The New York Times reporters Frances Robles, Sharon Otterman, Michael Powell and N. R. Kleinfield will receive the George Polk Award for Justice Reporting for uncovering evidence that a Brooklyn homicide detective used false confessions, tainted testimony and coercive tactics to convict dozens of defendants. After a story by Otterman and Powell based on a tip she received that the man convicted in a rabbi's murder was framed, Robles discovered that the lead detective in that case used the same "witness" in half a dozen unrelated murders and put similar phraseology in the mouths of a number of suspects he swore had confessed. After her stories were published, two men were released from prison and Brooklyn District Attorney Charles Hynes, whose office prosecuted all of the dubious cases, lost a bid for re-election. More than 50 additional convictions are under review.

The New York Times: "Jailed Unjustly in the Death of a Rabbi, Man Nears Freedom"

Tim Elfrink of the Miami New Times will receive the George Polk Award for Sports Reporting for revealing that Biogenesis, an anti-aging clinic in Coral Gables, supplied some of baseball's biggest stars with performance-enhancing drugs. Elfrink deciphered and traced records from a disgruntled investor to customers like "Cacique" and "El Mostro" (code names for sluggers Alex Rodriguez and Melky Cabrera) in a three-month investigation. His explosive stories led to the suspension of 13 players, created a sea change in how baseball owners and players approach drug use and explained how Florida Governor Rick Scott's laissez-faire approach to regulation allowed clinics like Biogenesis to operate with little or no oversight.

Miami New Times: "Tony Bosch and Biogenisis: MLB Steroid Scandal"
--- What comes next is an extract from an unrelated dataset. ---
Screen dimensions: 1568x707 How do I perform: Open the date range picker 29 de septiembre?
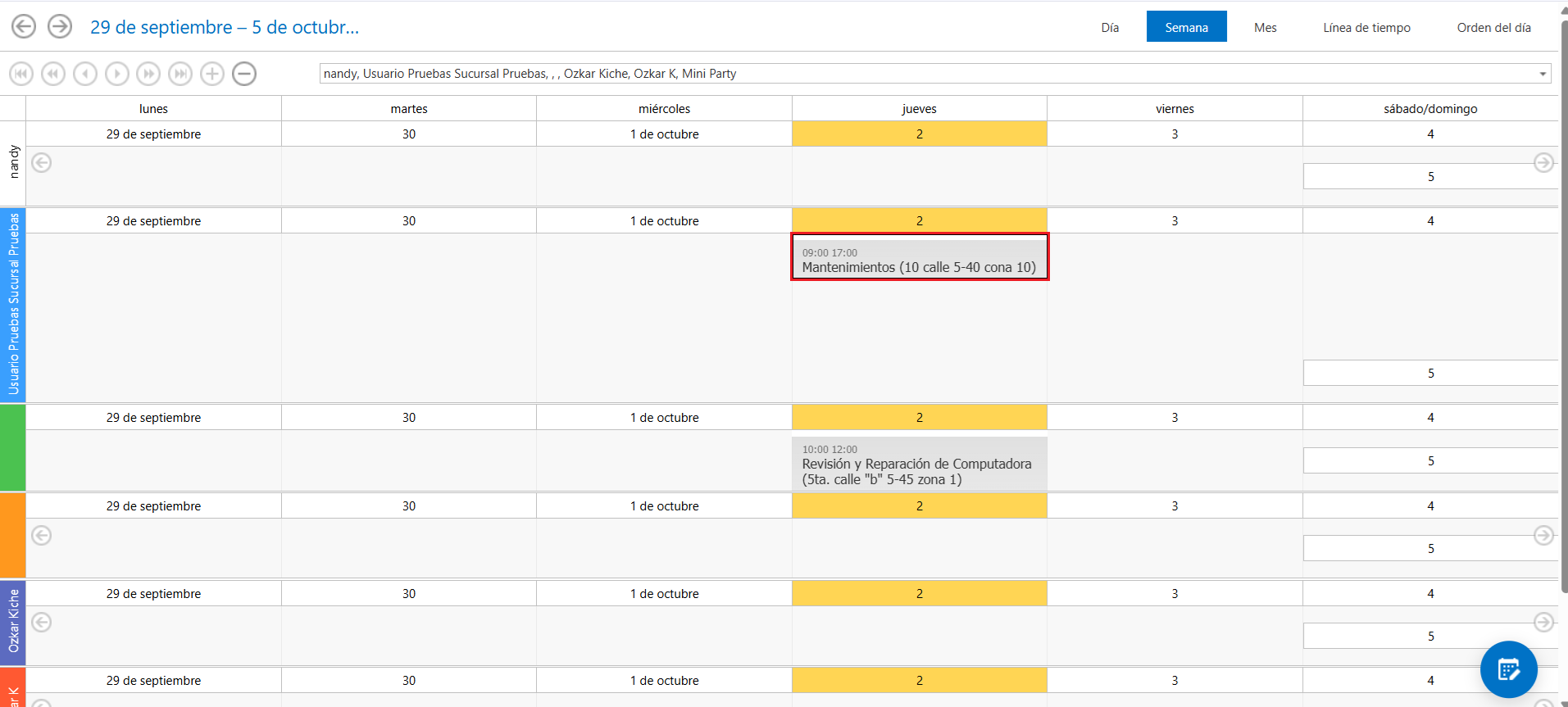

The George Polk Award for Business Reporting will go to Alison Fitzgerald, Daniel Wagner, Lauren Kyger and John Dunbar of The Center for Public Integrity for "After the Meltdown," a three-part series demonstrating that regulators and prosecutors have failed to hold a single major player on Wall Street accountable for the reckless behavior that sparked the 2008 financial crisis, allowing them to live lavishly in its aftermath and permitting some to resume the sort of investment activity that plunged the nation into a deep and debilitating recession.

The Center for Public Integrity: "After the Meltdown"

Matthieu Aikins, a freelance journalist who has reported from Afghanistan for five years, will receive the George Polk Award for Magazine Reporting for "The A-Team Killings" published in the November 21 issue of Rolling Stone. In the course of five months of dogged reporting from one of the country's most dangerous areas, Aikins developed convincing evidence that a 12-man U.S. Army Special Forces unit and their Afghan translators rounded up and executed 10 civilians in the Nerkh district of Wardak province, where allegations of extrajudicial killings had emerged in early 2013. The army, which initially denied the charges, opened a criminal inquiry, and human rights organizations called for thorough and impartial investigations.

Rolling Stone: "The A-Team Killings"

The George Polk Award for Network Television Reporting will go to Michael Kirk, Jim Gilmore, Mike Wiser, Steve Fainaru and Mark Fainaru-Wada for "League of Denial," a "Frontline" documentary aired on PBS that traced the National Football League's longstanding efforts to quash evidence linking head injuries suffered by players to an inordinately high level of the brain disease chronic traumatic encephalopathy. The program detailed how physicians on the NFL payroll dismissed independent medical research and demeaned the researchers in a concerted effort to hide the truth.